#### [Task]
Lay out the material from the line with "Describe the element" up to and including the line with "at that location." as a two-column CSV with the headers instruction and response. Give one row per instruction with its response, putting each in a single quoted field and replacing line breaks with spaces.

#### [Data rows]
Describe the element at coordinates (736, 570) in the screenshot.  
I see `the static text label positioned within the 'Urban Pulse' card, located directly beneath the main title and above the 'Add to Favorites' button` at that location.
---
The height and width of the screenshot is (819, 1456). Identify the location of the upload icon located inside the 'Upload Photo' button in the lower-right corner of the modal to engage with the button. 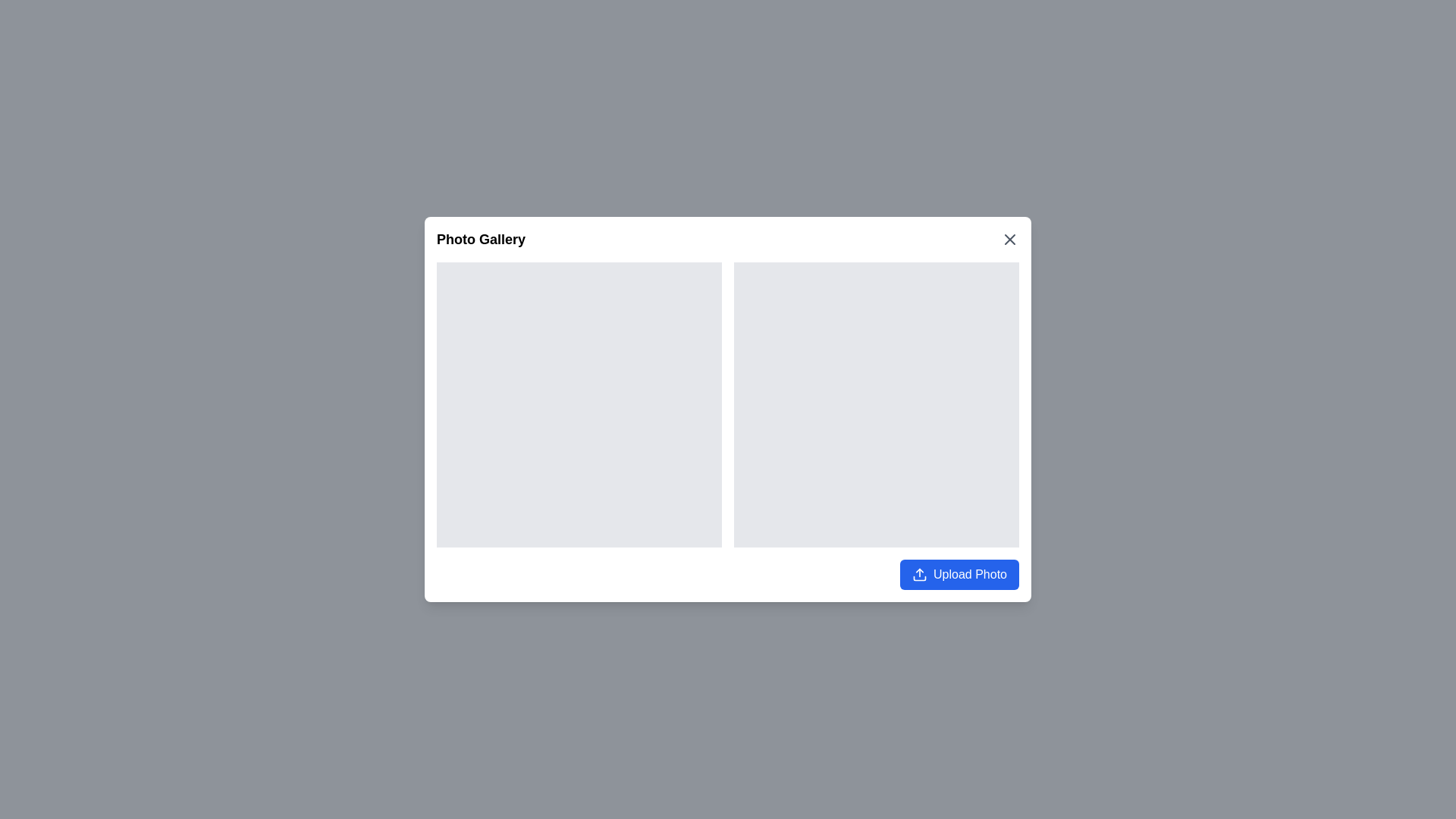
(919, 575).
* * *
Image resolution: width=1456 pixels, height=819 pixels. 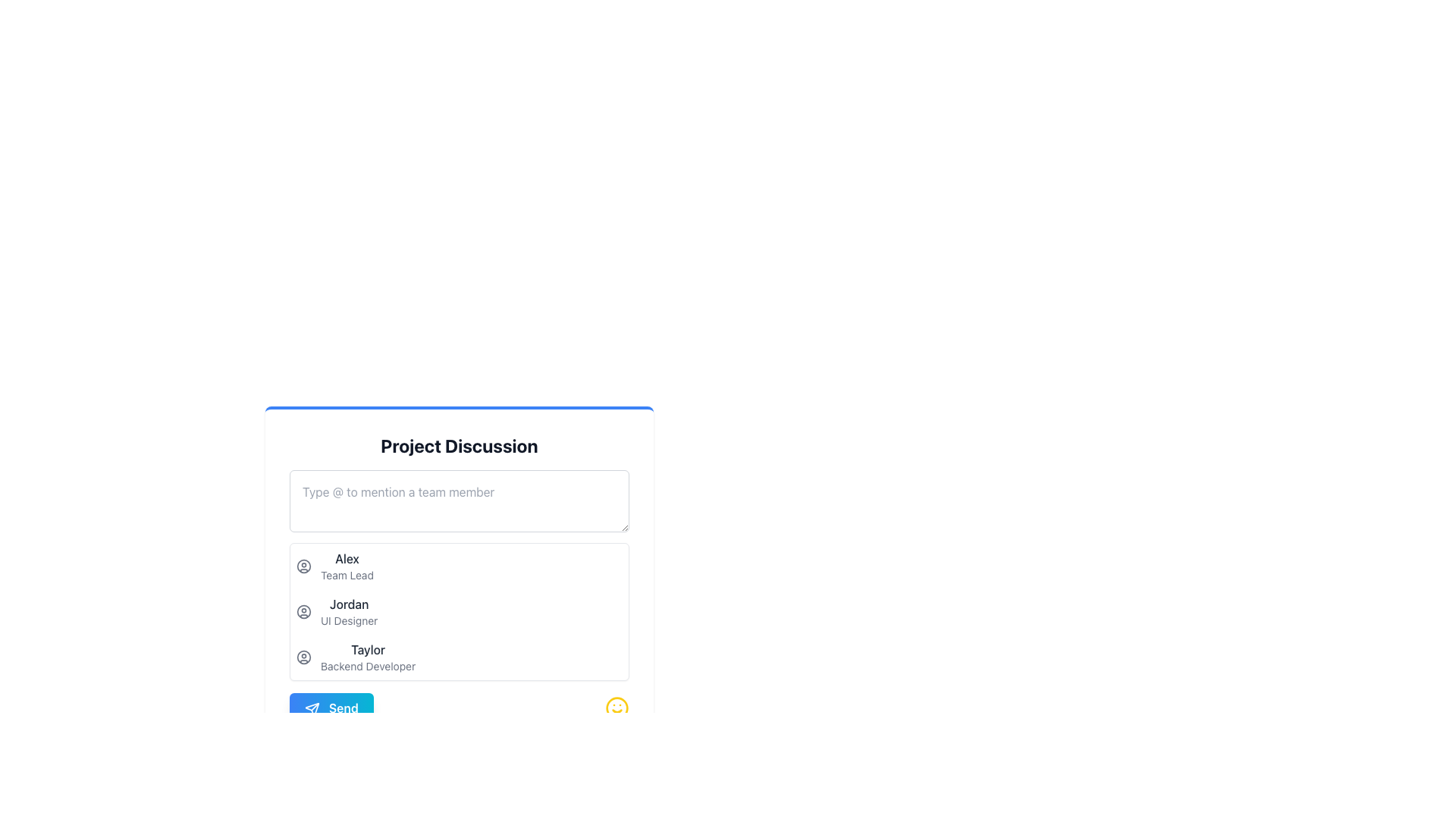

#### [Task result]
instruction,response
"Describe the element at coordinates (736, 570) in the screenshot.","I see `the static text label positioned within the 'Urban Pulse' card, located directly beneath the main title and above the 'Add to Favorites' button` at that location."